Vá lá! Do mal o menos. Em caso de necessidade, podia entrar e abrigar-se dentro. Assunto a resolver na ocasião devida... Para já, a fogueira que ia fazer tinha de ser cá fora. O diabo era arranjar lenha.
Saiu, apanhou um braçado de urgueiras, voltou, e tentou acendê-las. Mas estavam verdes e húmidas, e o lume, depois de um clarão animador, apagou-se. Recomeçou três vezes, e três vezes o mesmo insucesso. Mau! Gastar os fósforos todos é que não.

Num começo de angústia, porque o ar da montanha tolhia e começava a escurecer, lembrou-se de ir à sacristia ver se encontrava um bocado de papel.
Descobriu, realmente, um jornal a forrar um gavetão, e já mais sossegado, e também agradecido ao céu por aquela ajuda, olhou o altar.
Quase invisível na penumbra, com o divino filho ao colo, a Mãe de Deus parecia sorrir-lhe. Boas festas! - desejou-lhe então, a sorrir também. Contente daquela palavra que lhe saíra da boca sem saber como, voltou-se e deu com o andor da procissão arrumado a um canto. E teve outra ideia. Era um abuso, evidentemente, mas paciência. Lá morrer de frio, isso vírgula! Ia escavacar o ar canho. Olarila! Na altura da romaria que arranjassem um novo.

Daí a pouco, envolvido pela negrura da noite, o coberto, não desfazendo, desafiava qualquer lareira afortunada. A madeira seca do palanquim ardia que regalava; só de cheirar o naco de presunto que recebera em Carvas crescia água na boca; que mais faltava?
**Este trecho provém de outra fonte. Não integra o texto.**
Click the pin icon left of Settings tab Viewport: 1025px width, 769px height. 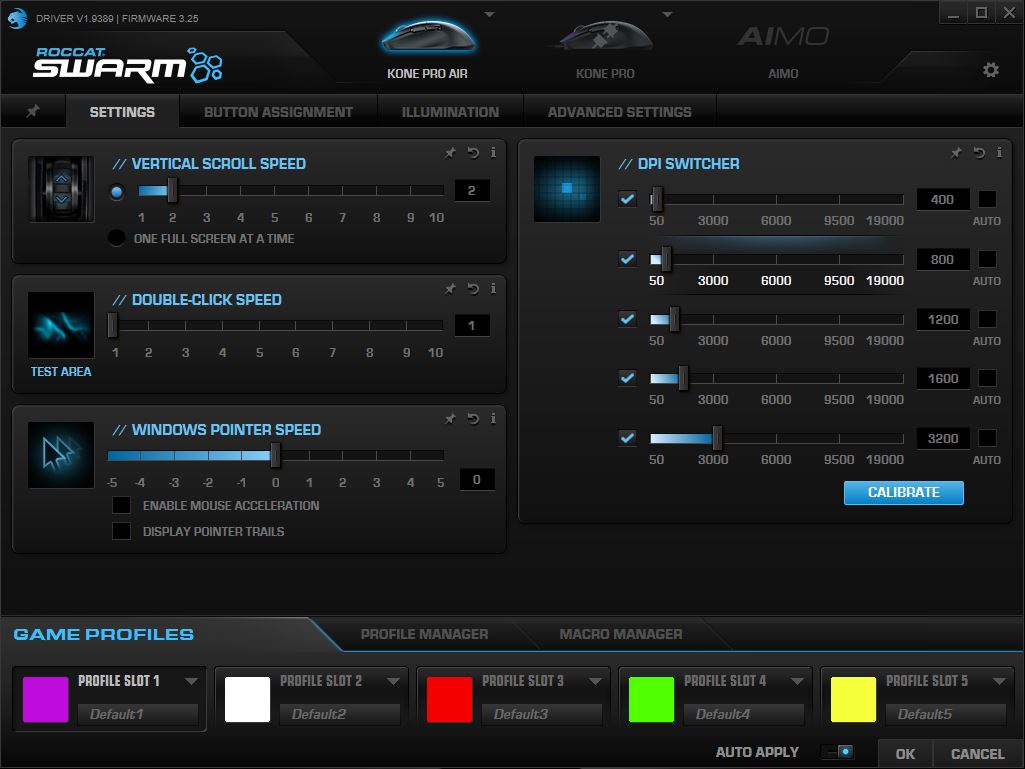pyautogui.click(x=33, y=112)

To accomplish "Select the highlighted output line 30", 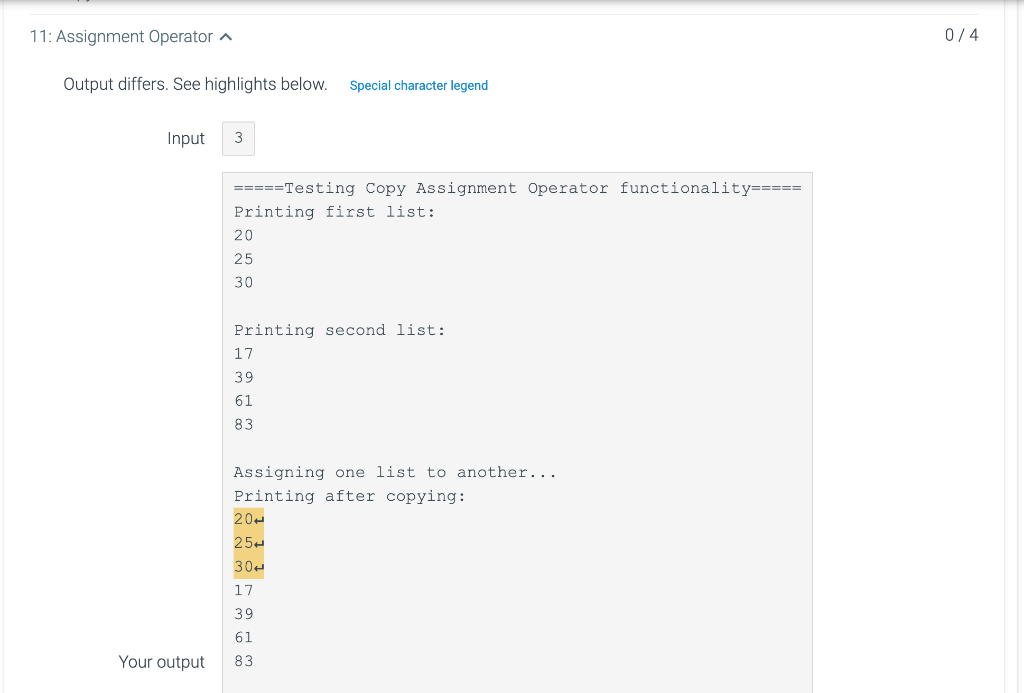I will [243, 567].
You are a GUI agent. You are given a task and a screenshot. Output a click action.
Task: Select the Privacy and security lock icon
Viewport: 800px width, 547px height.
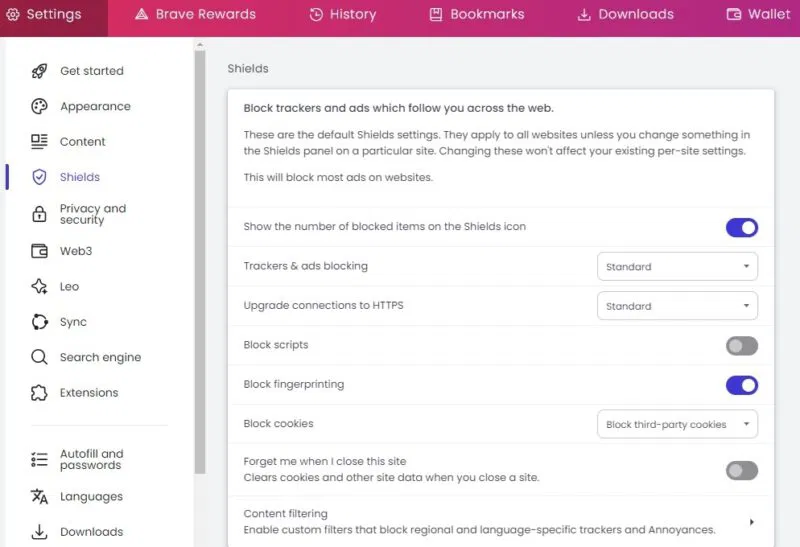pyautogui.click(x=39, y=214)

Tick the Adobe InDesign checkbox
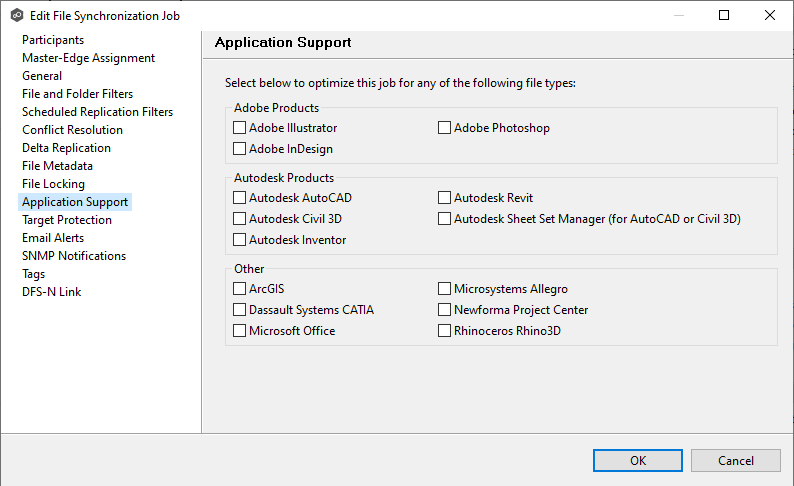click(240, 149)
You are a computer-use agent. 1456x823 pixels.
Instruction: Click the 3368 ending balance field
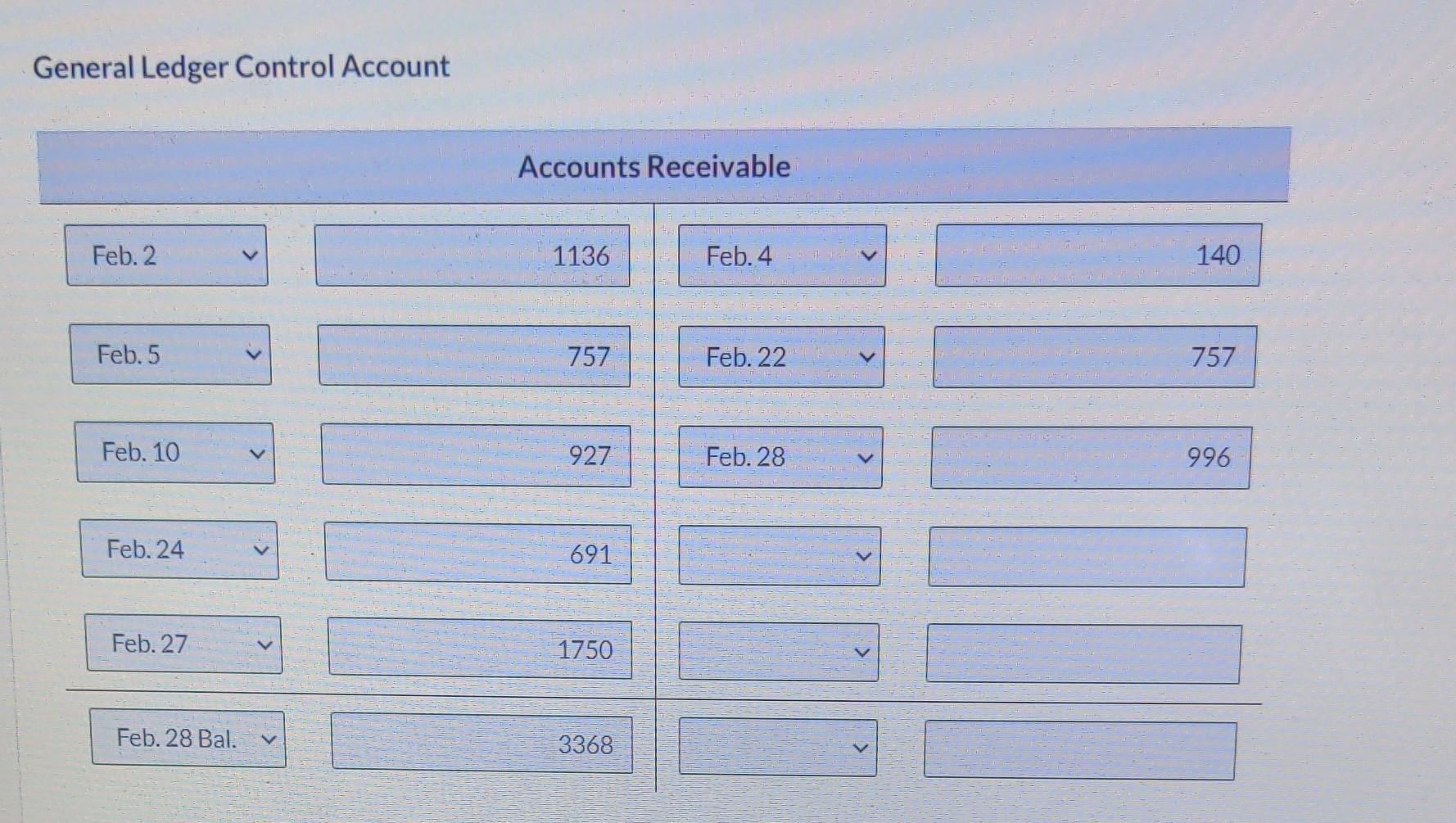[482, 745]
Enxuto e quente, o Garrinchas dispôs-se então a cear. Tirou a navalha do bolso, cortou um pedaço de broa e uma fatia de febra e sentou-se. Mas antes da primeira bocada a alma deu-lhe um rebate e, por descargo de consciência, ergueu-se e chegou-se à entrada da capela. O clarão do lume batia em cheio na talha dourada e enchia depois a casa toda. É servida?
A Santa pareceu sorrir-lhe outra vez, e o menino também.
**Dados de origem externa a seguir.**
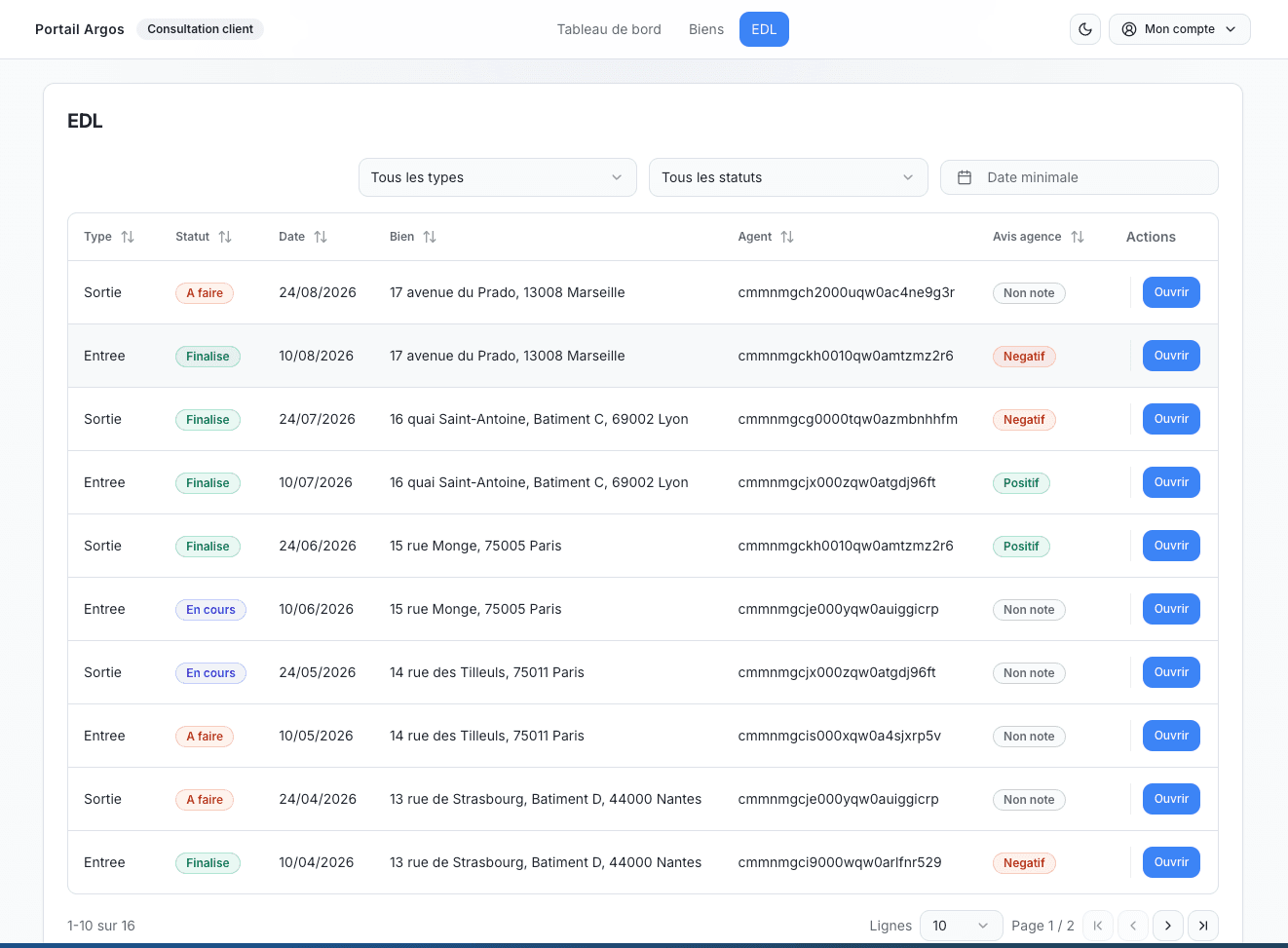The height and width of the screenshot is (948, 1288).
Task: Expand the Tous les statuts filter
Action: [787, 177]
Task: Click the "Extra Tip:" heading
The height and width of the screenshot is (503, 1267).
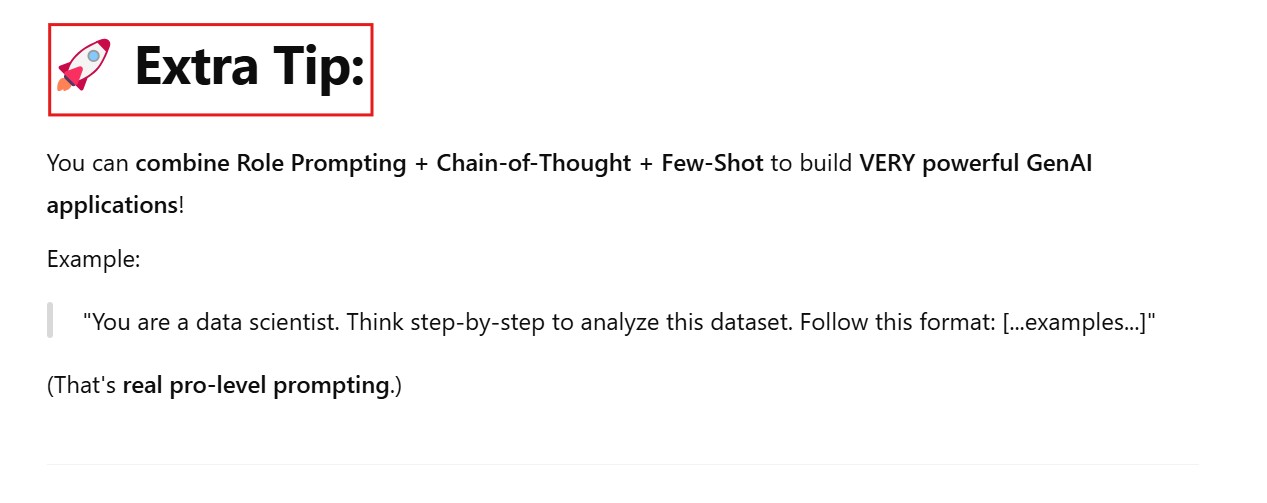Action: 249,67
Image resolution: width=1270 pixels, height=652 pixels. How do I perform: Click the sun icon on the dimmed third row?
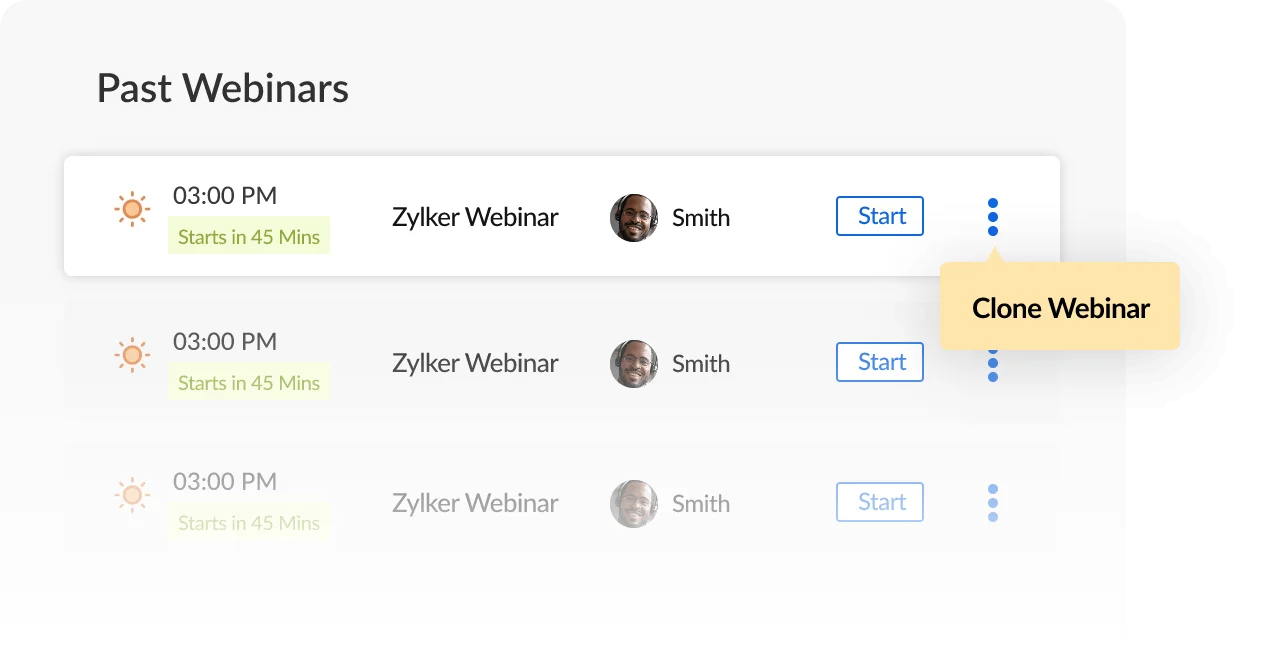131,495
E o Garrinchas, diante daquele acolhimento cada vez mais cordial, não esteve com meias medidas: entrou, dirigiu-se ao altar, pegou na imagem e trouxe-a para junto da fogueira.
— Consoamos aqui os três - disse, com a pureza e a ironia de um patriarca. — A Senhora faz de quem é; o pequeno a mesma coisa; e eu, embora indigno, faço de S. José.

* Conheci este conto de Torga quando ainda era adolescente, e me encantei com ele. Reencontrei-o recentemente num e-mail enviado por Amélia Pais, a quem agradeço.